# Universe Topic Analysis
This notebook looks at teh topic analysis of the universe of RS papers ($U_p$) and produces various analyses and visualisations used in the main study.

In [None]:
import swifter
import Stemmer

import re

import os
# Should prevent "huggingface/tokenizers: The current process just got forked, after parallelism has already been used. " warning
os.environ["TOKENIZERS_PARALLELISM"] = "false"  

import string 

import nltk
from nltk.stem import PorterStemmer, SnowballStemmer, LancasterStemmer
from nltk.corpus import stopwords
from nltk.tokenize import word_tokenize
from nltk.corpus import words
# nltk.download('words')

from nltk.tokenize import word_tokenize
from nltk.stem import WordNetLemmatizer

from wordcloud import WordCloud, STOPWORDS, ImageColorGenerator

import matplotlib.pyplot as plt
import matplotlib as mpl
from matplotlib.patches import Patch


from mpl_toolkits.axes_grid1.inset_locator import inset_axes

import random
from itertools import chain

import pandas as pd
from matplotlib.pylab import plt

import numpy as np


from glob import glob, iglob
from pathlib import Path

from loguru import logger
from IPython.display import display, clear_output

import seaborn as sns
sns.set_context('paper', font_scale=1.25)

!pwd

# Load Datasets

In [None]:
universe_df = pd.read_feather('../data/processed/2410_universe_papers_with_topics.feather')
recsys_df = pd.read_feather('../data/processed/2410_recsys_papers_with_topics.feather')

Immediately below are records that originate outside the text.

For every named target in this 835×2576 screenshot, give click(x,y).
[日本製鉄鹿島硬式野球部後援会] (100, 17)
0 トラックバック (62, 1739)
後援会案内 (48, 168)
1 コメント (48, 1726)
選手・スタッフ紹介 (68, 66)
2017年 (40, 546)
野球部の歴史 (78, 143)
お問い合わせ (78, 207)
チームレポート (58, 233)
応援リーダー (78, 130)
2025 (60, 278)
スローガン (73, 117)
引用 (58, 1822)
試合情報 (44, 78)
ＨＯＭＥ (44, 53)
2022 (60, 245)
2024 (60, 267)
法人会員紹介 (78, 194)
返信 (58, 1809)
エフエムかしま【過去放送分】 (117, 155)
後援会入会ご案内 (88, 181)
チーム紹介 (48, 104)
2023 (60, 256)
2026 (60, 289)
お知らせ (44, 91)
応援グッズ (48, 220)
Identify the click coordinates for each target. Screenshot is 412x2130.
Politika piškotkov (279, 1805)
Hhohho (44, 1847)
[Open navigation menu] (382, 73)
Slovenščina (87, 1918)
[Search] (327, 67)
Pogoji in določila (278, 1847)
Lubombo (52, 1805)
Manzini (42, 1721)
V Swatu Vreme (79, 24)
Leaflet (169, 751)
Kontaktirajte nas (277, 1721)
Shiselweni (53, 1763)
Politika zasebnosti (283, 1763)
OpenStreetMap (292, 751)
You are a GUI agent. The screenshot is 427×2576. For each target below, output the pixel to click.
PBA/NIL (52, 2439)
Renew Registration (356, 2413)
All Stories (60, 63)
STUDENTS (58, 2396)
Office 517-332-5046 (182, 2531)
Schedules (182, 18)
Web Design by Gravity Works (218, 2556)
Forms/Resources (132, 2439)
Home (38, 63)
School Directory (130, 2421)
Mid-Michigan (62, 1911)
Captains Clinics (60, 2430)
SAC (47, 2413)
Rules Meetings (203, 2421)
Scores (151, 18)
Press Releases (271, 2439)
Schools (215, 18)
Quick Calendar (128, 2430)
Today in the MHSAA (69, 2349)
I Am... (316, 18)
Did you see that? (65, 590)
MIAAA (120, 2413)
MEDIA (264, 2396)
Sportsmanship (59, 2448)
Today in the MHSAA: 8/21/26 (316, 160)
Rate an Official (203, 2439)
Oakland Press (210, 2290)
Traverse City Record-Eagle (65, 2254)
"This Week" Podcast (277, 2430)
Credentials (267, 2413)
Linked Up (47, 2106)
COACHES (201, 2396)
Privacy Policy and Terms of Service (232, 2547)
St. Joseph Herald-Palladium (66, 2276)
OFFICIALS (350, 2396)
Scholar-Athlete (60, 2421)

universe_df.shape, recsys_df.shape

In [None]:
universe_df_by_id = universe_df.set_index('paperId')
recsys_df_by_id = recsys_df.set_index('paperId')

len(universe_df_by_id), len(recsys_df_by_id)

In [None]:
universe_ids = set(universe_df_by_id.index)
recsys_ids = set(recsys_df_by_id.index)

len(universe_ids), len(recsys_ids)

# The Universe of Topics

In [None]:
has_universe_topic = universe_df['universe_topic_id'].notnull()

topic_universe_df = universe_df[has_universe_topic].copy()
topic_universe_df.shape

In [None]:
num_all_papers_per_topic = topic_universe_df.groupby('universe_adj_topic_name').size()
num_recsys_papers_per_topic = recsys_df.groupby('recsys_adj_topic_name').size()
num_non_recsys_papers_per_topic = num_all_papers_per_topic-num_recsys_papers_per_topic

topic_universe_paper_ids = set(topic_universe_df['paperId'].unique())
recsys_paper_ids = set(recsys_df['paperId'].unique())

inside_recsys_paper_ids = set(recsys_df[recsys_df['paper_type']=='inside']['paperId'].unique())
outside_recsys_paper_ids = set(recsys_df[recsys_df['paper_type']=='outside']['paperId'].unique())

len(topic_universe_paper_ids), len(recsys_paper_ids), len(inside_recsys_paper_ids), len(outside_recsys_paper_ids)

In [None]:
sorted_topics = topic_universe_df.groupby('universe_adj_topic_name').size().sort_values(ascending=False)

papers_by_topic = (
    topic_universe_df
    .groupby(['universe_adj_topic_name', 'is_core_recsys_paper'])
    .apply(lambda g: g['paperId'].values)
    .unstack()
    .applymap(lambda v: v if type(v) is np.ndarray else [])
    .rename(columns={False:'non_recsys_papers', True:'recsys_papers'})
    .loc[sorted_topics.index]
)

papers_by_topic['papers'] = topic_universe_df.groupby('universe_adj_topic_name')['paperId'].apply(lambda p: p.values)

papers_by_topic['num_papers'] = papers_by_topic['papers'].map(len)
papers_by_topic['num_non_recsys_papers'] = papers_by_topic['non_recsys_papers'].map(len)
papers_by_topic['num_recsys_papers'] = papers_by_topic['recsys_papers'].map(len)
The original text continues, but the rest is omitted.